Manchmal lohnt es sich, ein wenig länger zu warten. Mit zweijähriger Verspätung hebt „Flug 666“ am Samstag mit 45 000 Passagieren auf dem Canstatter Wasen ab. Für zwei Stunden katapultieren Pilot Bruce Dickinson und seine Crew die Gäste aus dem Alltagstrott in den mittlerweile schier unendlichen „Iron Maiden“-Kosmos. Ein Trip, auf den die Fans nicht nur sehnsüchtig gewartet haben, sondern der auch nahezu alle Erwartungen erfüllt: opulente Show, spielfreudige Band, zahlreiche Hits – und das alles präsentiert in einem formidablen Soundgewand. Metaller-Herz, was willst du mehr.

··········

* **Gestellte Aufgabe**:
Mit wie viel Verspätung hebt „Flug 666“ laut dem Konzertbericht auf dem Canstatter Wasen ab?

* **Rohdaten**:
··········

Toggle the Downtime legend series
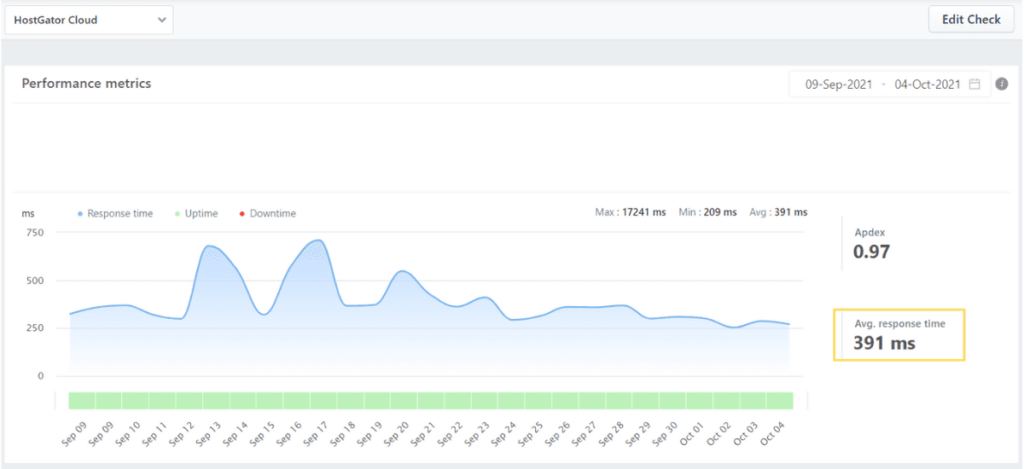1024x469 pixels. coord(267,213)
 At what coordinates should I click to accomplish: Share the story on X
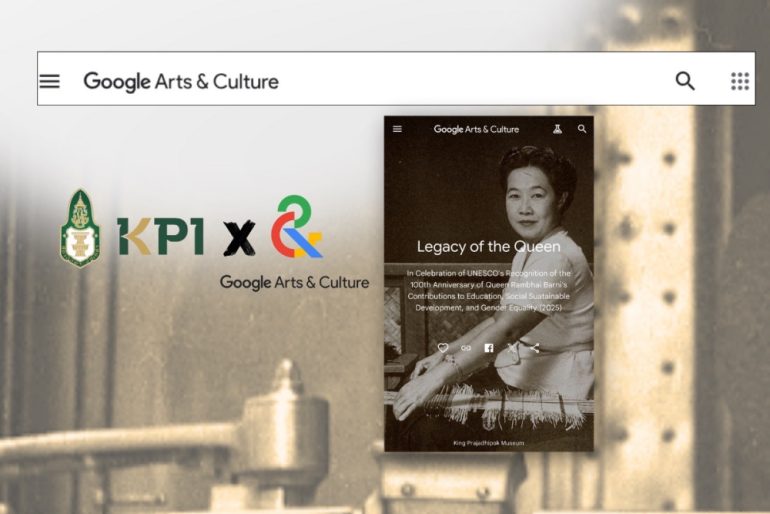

··········

* **Antwort zur Übung**:
Mit zweijähriger Verspätung.